Right now, the growth in home loans is stagnating, foreclosures are rising and developers are indulging in hype and hot air in order to encourage more buyers for their upscale lifestyle offerings. It has to be said that the Singapore property market is one of the highest-priced on the planet, although salaries and bonuses for expats working in the financial sector allow enough for a few luxuries on top of basic accommodation, to put it mildly. Even so, the government has been attempting to control rising property prices by a combination of higher tax rates for developers and investors and lower loan limits for purchasers, but the private property index is now at its highest for five years.
Leading real estate agents are telling it like it is, with one advising local media it’s wrong to qualify the market as hot at the present moment, especially as supply is still outpacing demand. The former ‘buzz’ in the sector is now far more difficult to locate, with no projects being fully sold out for the past two years and still more coming onto the market almost every month. Realtors are hoping a mass expat exodus from Hong Kong may ease the strain, but are privately admitting even that won’t take up all the slack.
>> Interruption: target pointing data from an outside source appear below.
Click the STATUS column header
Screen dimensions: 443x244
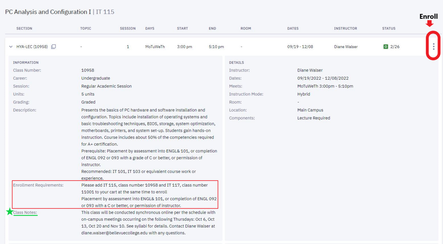click(389, 28)
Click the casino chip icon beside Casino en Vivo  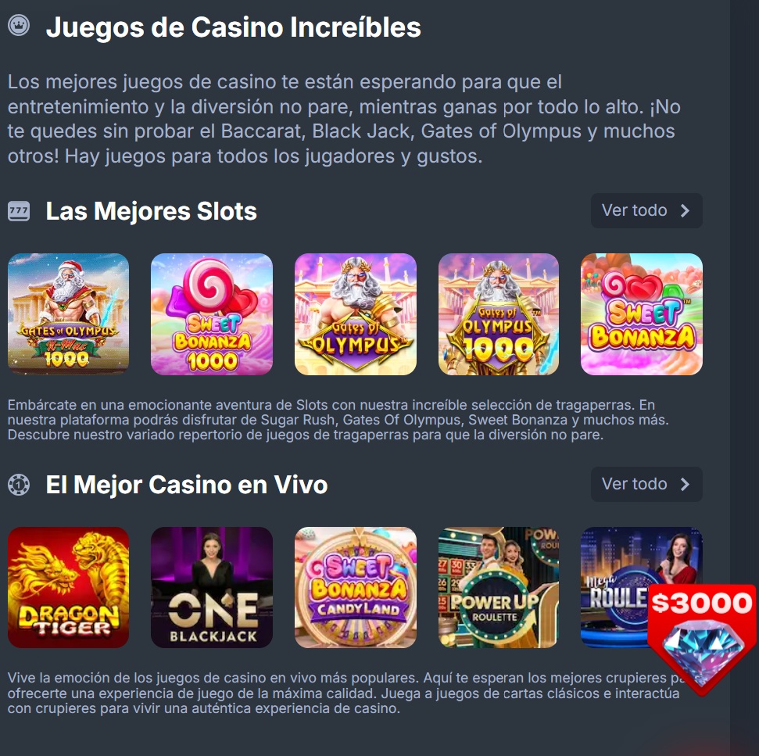click(x=19, y=485)
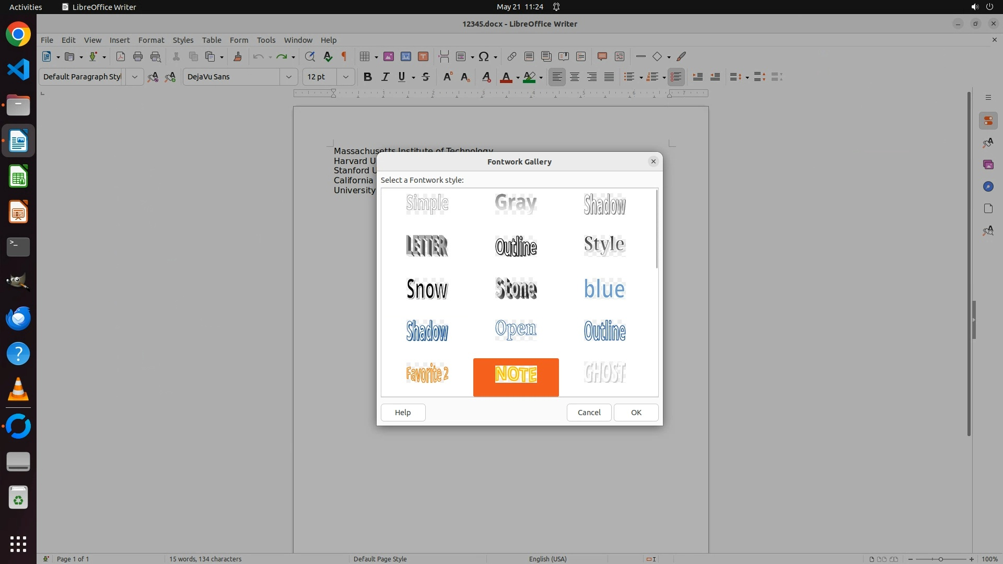
Task: Click the Insert Special Character omega icon
Action: pos(484,56)

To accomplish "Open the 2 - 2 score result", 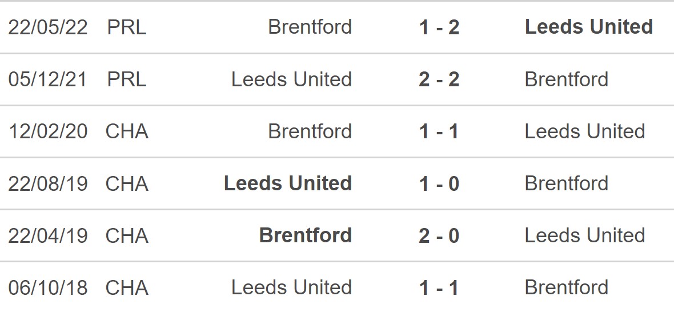I will coord(439,79).
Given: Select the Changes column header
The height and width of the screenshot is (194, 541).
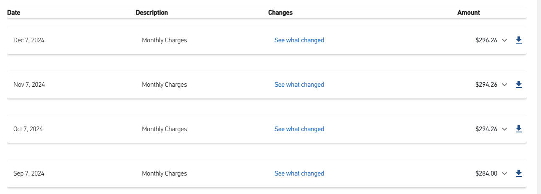Looking at the screenshot, I should (280, 13).
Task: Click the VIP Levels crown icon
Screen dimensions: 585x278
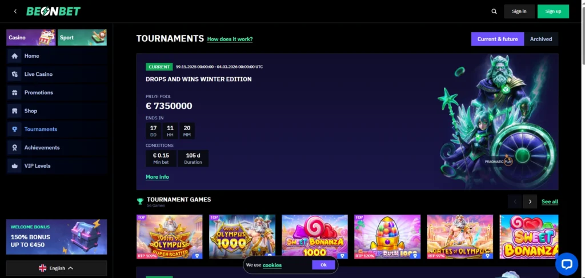Action: tap(15, 166)
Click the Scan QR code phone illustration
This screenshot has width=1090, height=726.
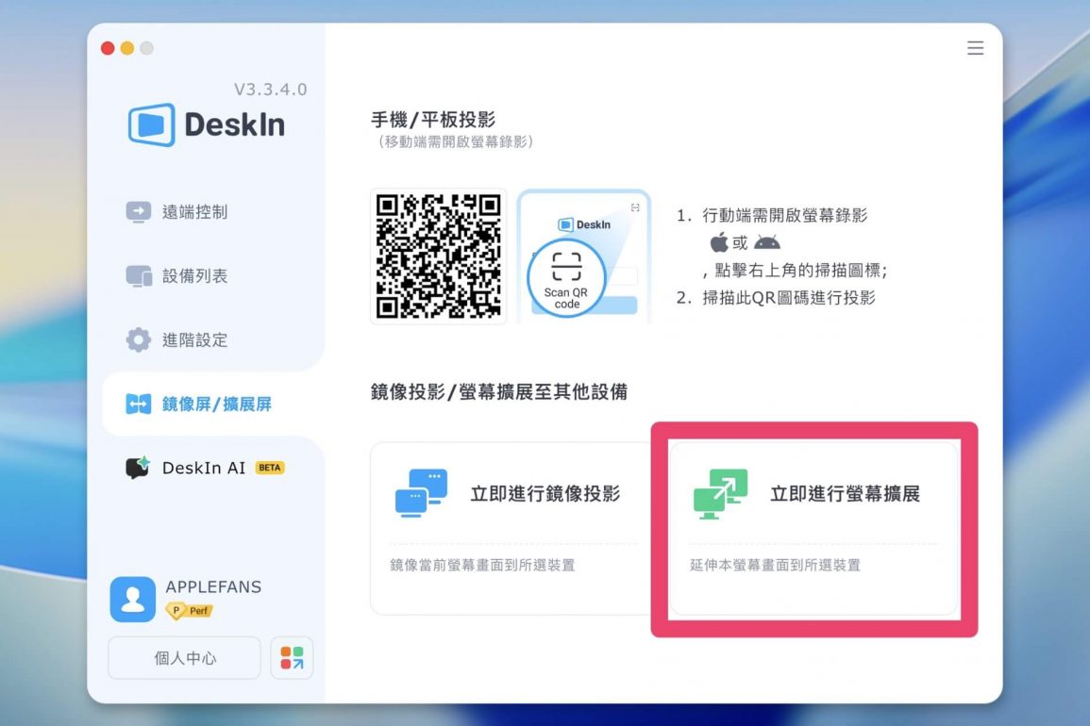583,256
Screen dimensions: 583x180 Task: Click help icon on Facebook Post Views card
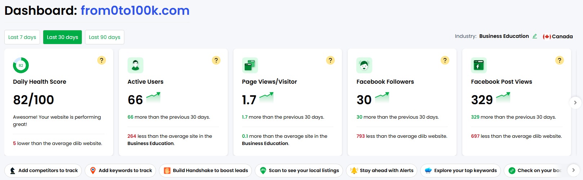(x=560, y=60)
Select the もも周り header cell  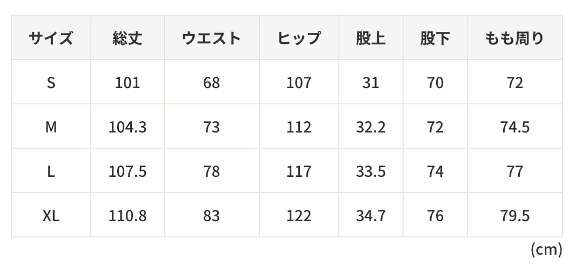515,38
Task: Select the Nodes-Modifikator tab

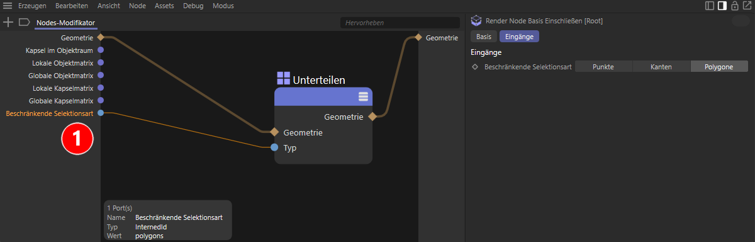Action: tap(66, 23)
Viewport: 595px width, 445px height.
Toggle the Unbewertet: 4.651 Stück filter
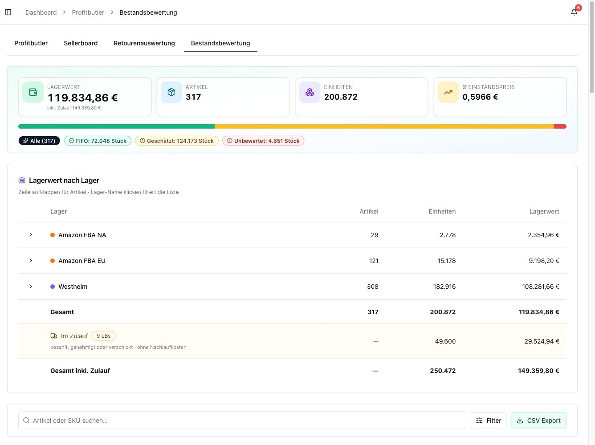tap(263, 141)
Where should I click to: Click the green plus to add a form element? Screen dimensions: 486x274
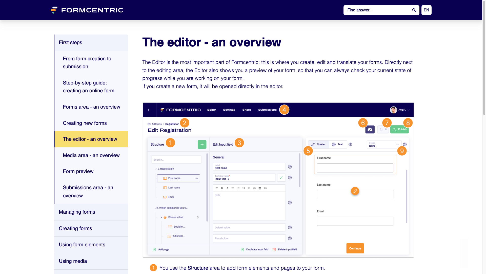tap(202, 144)
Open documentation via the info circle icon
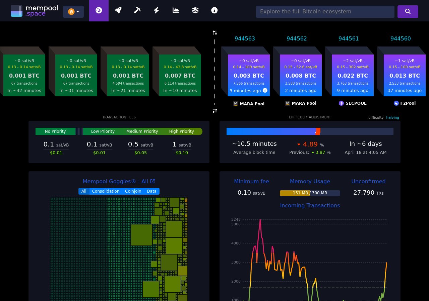This screenshot has width=429, height=301. [214, 10]
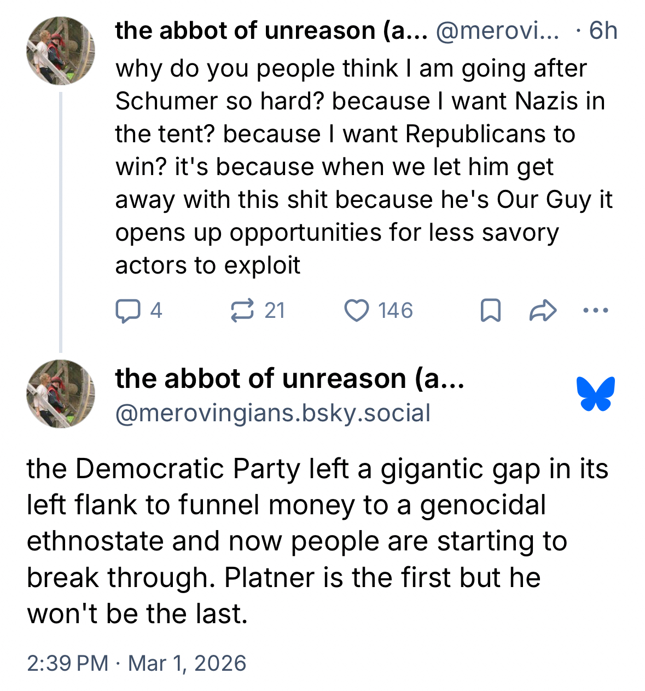Click the reply speech bubble icon
This screenshot has height=691, width=645.
[127, 311]
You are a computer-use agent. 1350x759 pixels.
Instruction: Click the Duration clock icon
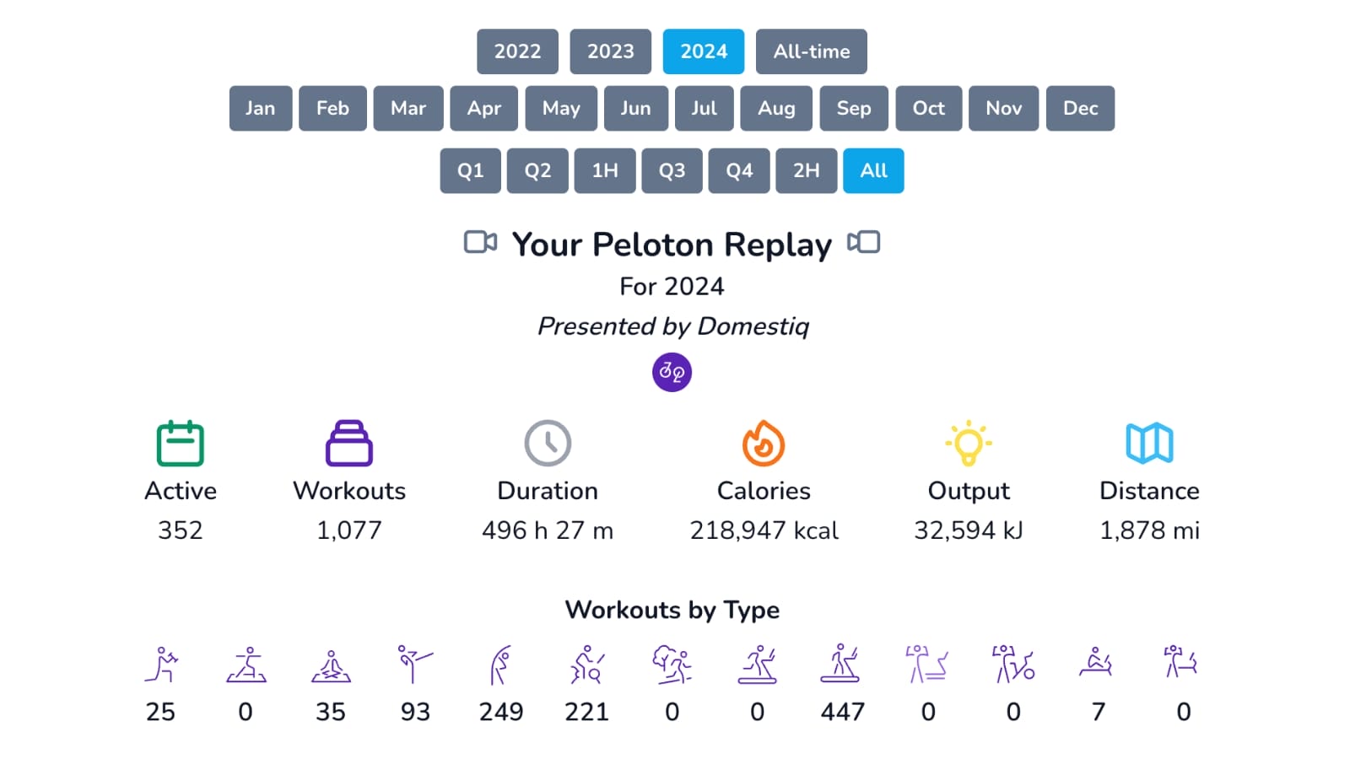coord(548,443)
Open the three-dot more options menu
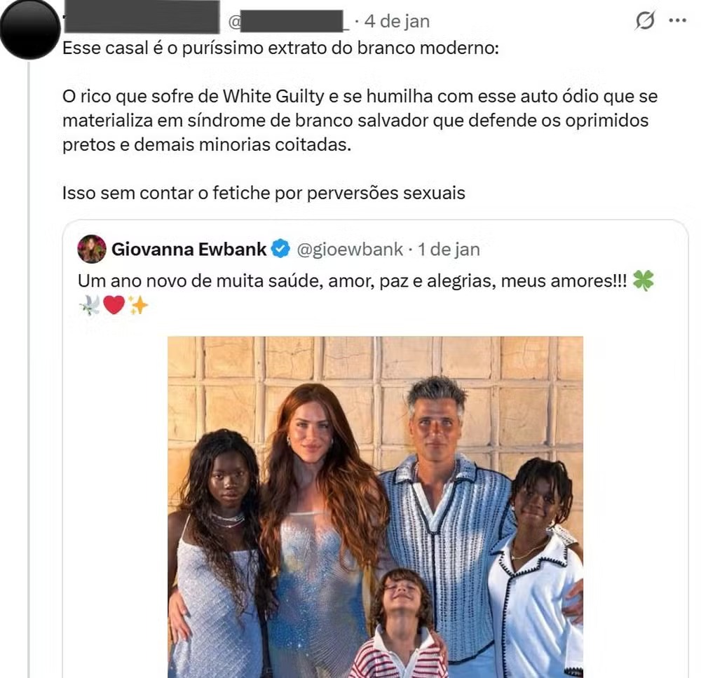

For new expat arrivals in Singapore, the underlying uncertainty in the property market could well be a chance to bag a bargain in this still sought-after location. Singapore’s property auctions are a good place to start, as mortgage defaults and foreclosures are still rising. Buy-to-let in the city is alive and well, with rental prices slightly up over the past year and forecasted to keep rising, albeit slowly.
The only real danger nowadays is the world’s worsening economic outlook, caused mostly by the threat of a Trump/China induced recession in world trade. If gloom and doom is to be the way forward, expats with patience in their bones should be able to strike property bargains hand over fist, simply by waiting for a while.